◆ Exercise directions ◆
Edit the records below from the line containing "You are a computer-use" through the end of the records, replacing "folder tile" with "folder icon" and keeping everything else unchanged. Leave the pictures out.

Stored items

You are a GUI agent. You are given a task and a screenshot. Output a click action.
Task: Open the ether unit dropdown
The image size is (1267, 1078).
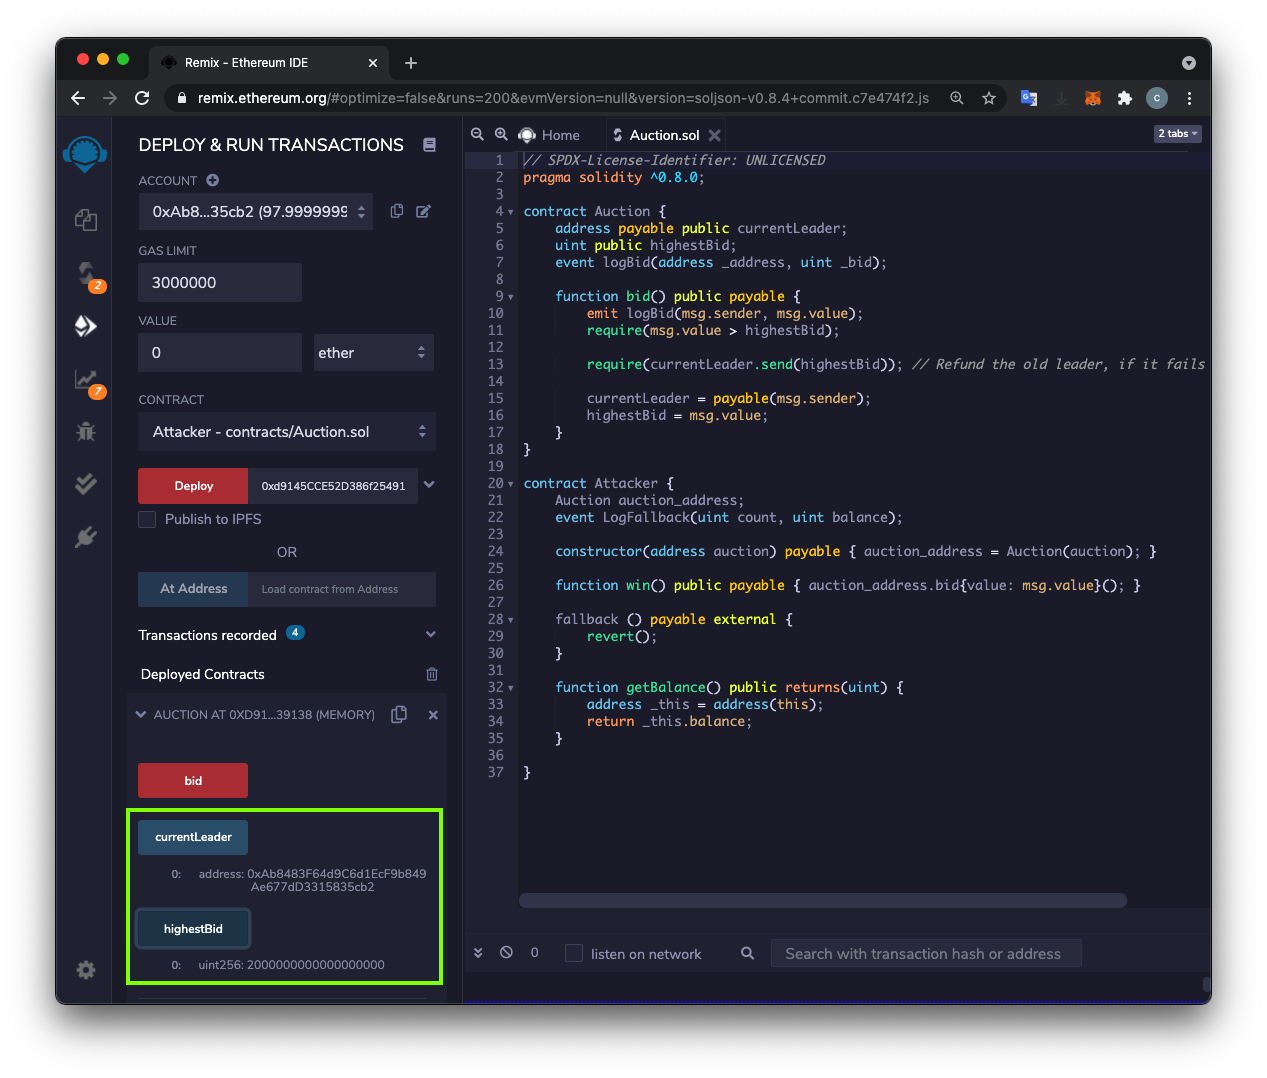click(373, 353)
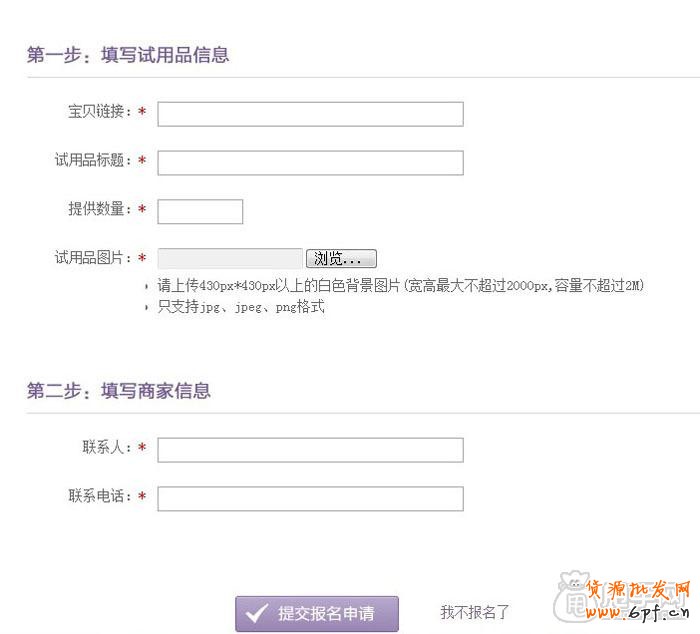
Task: Click the 宝贝链接 text input field
Action: (x=310, y=114)
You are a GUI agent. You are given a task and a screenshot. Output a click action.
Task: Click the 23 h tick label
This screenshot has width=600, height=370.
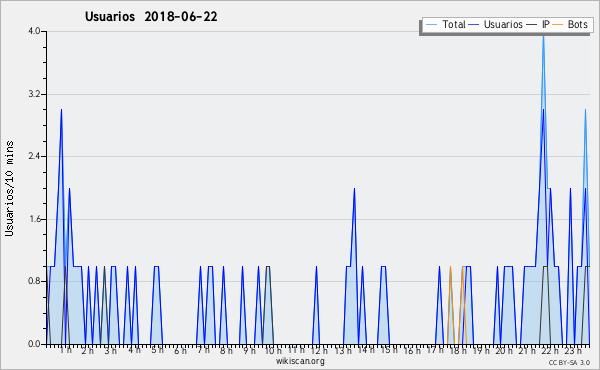coord(573,350)
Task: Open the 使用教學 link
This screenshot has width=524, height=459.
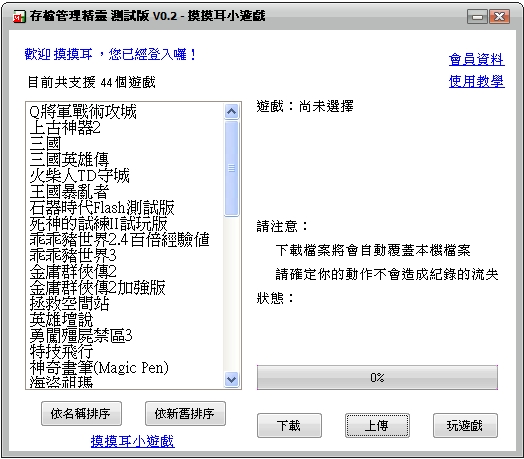Action: click(x=476, y=81)
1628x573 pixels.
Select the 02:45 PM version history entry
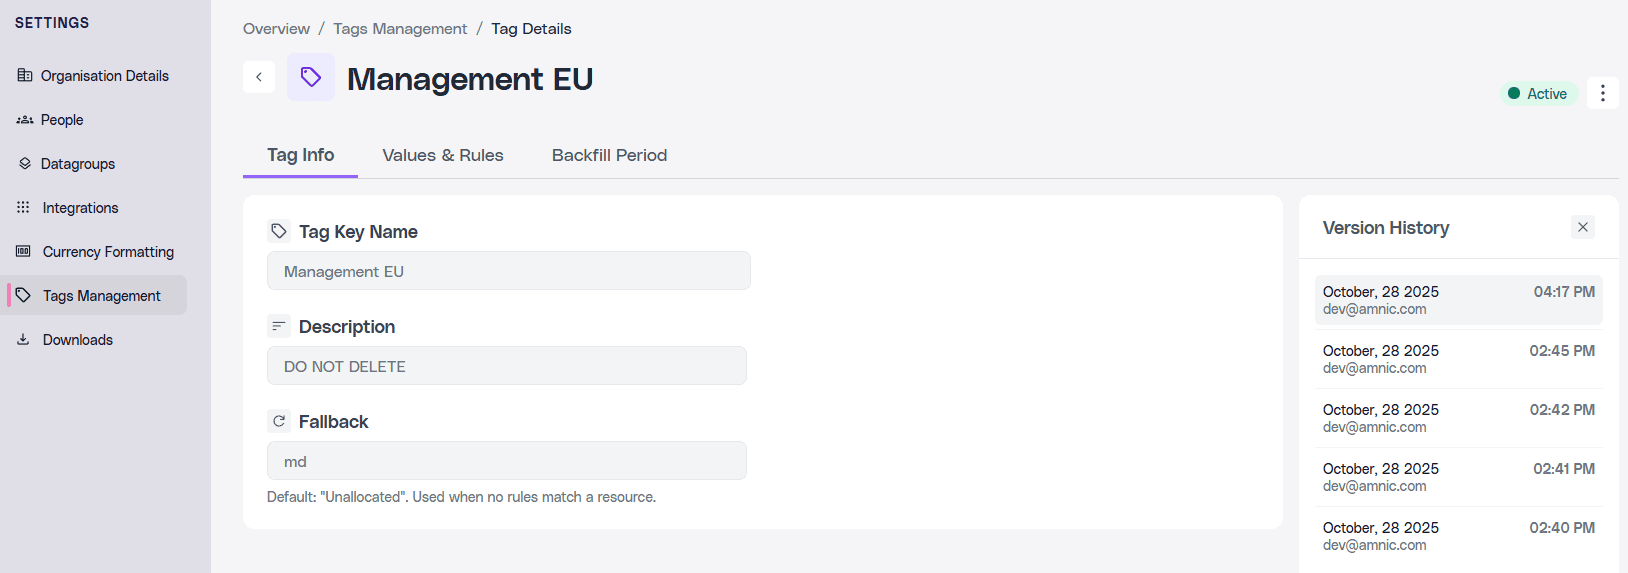coord(1458,359)
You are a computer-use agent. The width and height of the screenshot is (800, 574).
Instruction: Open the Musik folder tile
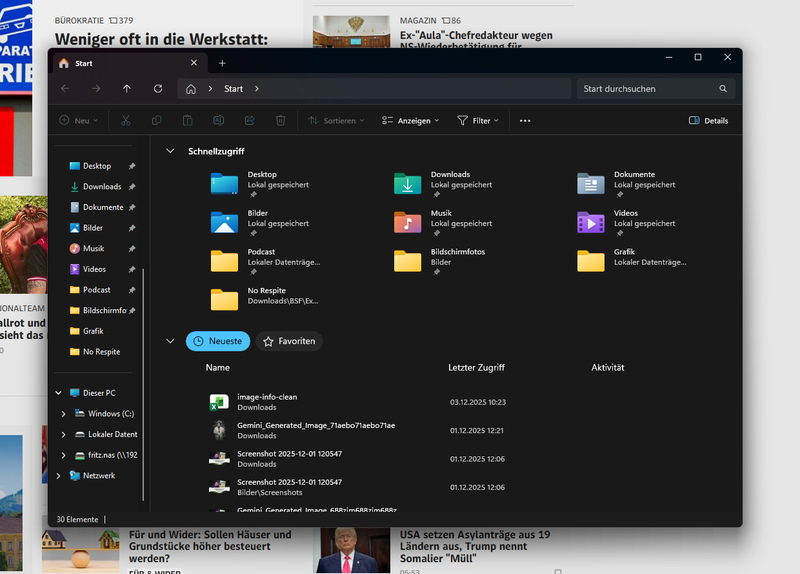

◆ Solution for this exercise ◆
You are a computer-use agent. The width and height of the screenshot is (800, 574).
Instruction: Open the Musik folder icon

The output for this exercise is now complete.